江南的春夜,总带着一股湿漉漉的暖意,裹挟着花香和青草气息,无声地浸润着上官家的深宅大院。
书房里,灯花偶尔噼啪一声轻响,映照着相对而坐的两人。
上官浅执着一卷账册,却并未细看,目光似有若无地落在对面正襟危坐的徐凤年身上。
与他,因为徐凤年也在盯着她。
她放下账册,起身,袅袅娜娜地走到他身后。
“走神做什么?你看你,字都写错了,这里,笔锋需再藏一分,力道含而不露,才是上乘。”
一股清雅的、独属于她的冷香悄然袭来,徐凤年的背脊几不可察地绷紧了一瞬。
他感觉到她温热的呼吸轻轻拂过他耳畔,随后,一只微凉柔软的手覆上了他握笔的手。
“是这样……”她的声音压得很低,像羽毛搔过心尖。
她引导着他的手,在纸上缓缓运笔,肌肤相贴处,仿佛有细微的电流窜过,让他指尖微微发麻,心神根本无法集中在笔尖的走势上。
上官浅唇角弯起一抹得逞般的笑意,稍纵即逝。
一笔终了,她并未立刻退开,反而就着这个近乎环抱他的姿势,侧过头,唇瓣几乎要贴上他的耳廓,轻声问:“懂了么,安之?”
徐凤年喉结滚动了一下,声音有些发干:“……懂了,小姐。”
“私下里,唤我浅浅。
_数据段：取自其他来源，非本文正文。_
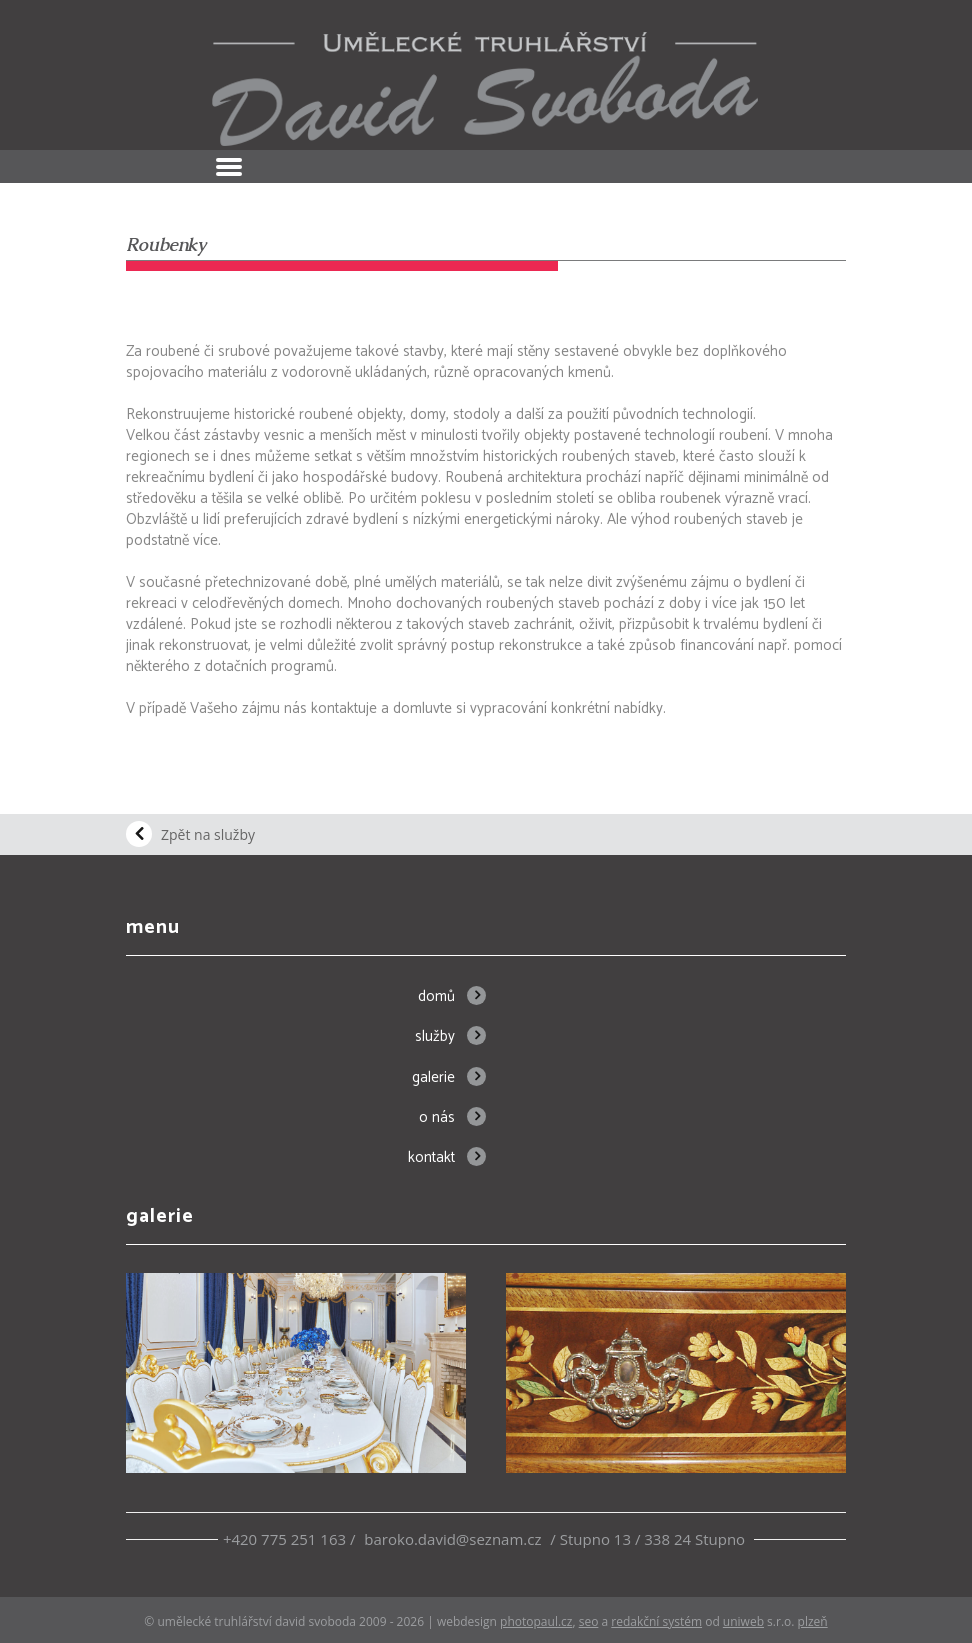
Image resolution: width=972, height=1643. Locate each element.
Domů (436, 996)
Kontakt (431, 1157)
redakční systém (656, 1621)
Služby (435, 1036)
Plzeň (813, 1621)
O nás (437, 1117)
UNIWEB (743, 1621)
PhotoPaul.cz (536, 1621)
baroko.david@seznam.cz (452, 1539)
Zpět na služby (208, 834)
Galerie (433, 1077)
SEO (589, 1621)
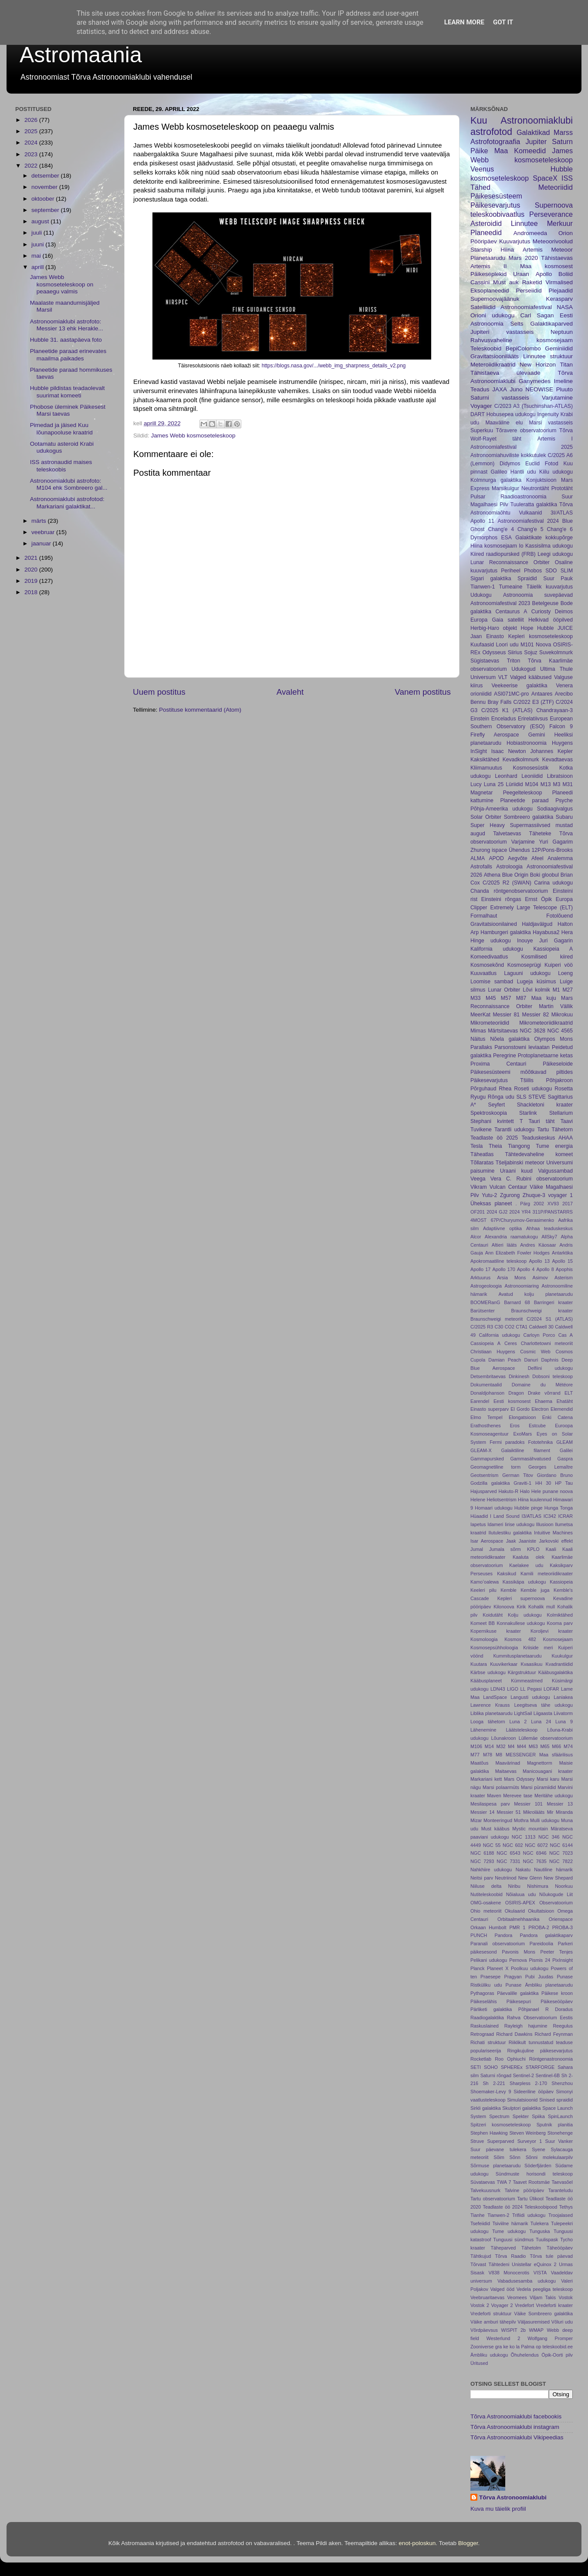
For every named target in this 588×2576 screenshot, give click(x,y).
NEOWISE (539, 389)
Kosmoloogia (483, 1639)
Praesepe (490, 1976)
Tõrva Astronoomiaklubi (513, 2497)
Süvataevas (482, 2182)
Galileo (499, 472)
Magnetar (481, 793)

”她纠正他,语气带着不容置疑的亲昵。
徐凤年看着纸上那略显凌乱的笔画,心却跳得如同擂鼓。
他抬头看向她,她已重新拿起账册,侧脸恬静美好,灯下看美人,愈觉清丽不可方物。
可她方才那番举动……他心头燥热,却甘之如饴。
第二日,上官浅懒懒地倚在软榻上,看着窗外淅淅沥沥的春雨。
徐凤年端着一碗刚炖好的冰糖燕窝进来,脚步放得极轻。
“醒了?用些甜汤润润喉。”他将白瓷小碗放在榻边的小几上。
上官浅却不起身,只微微蹙眉,带着刚睡醒的慵懒鼻音:“没力气呢……”
徐凤年愣了一下,只见她微微张开唇,那双勾魂摄魄的眸子盈盈望着他,意思再明显不过。
他耳根瞬间红透,心跳如雷。僵持片刻,他还是妥协了,认命地拿起小勺,舀起一勺吹温了,小心翼翼地递到她唇边。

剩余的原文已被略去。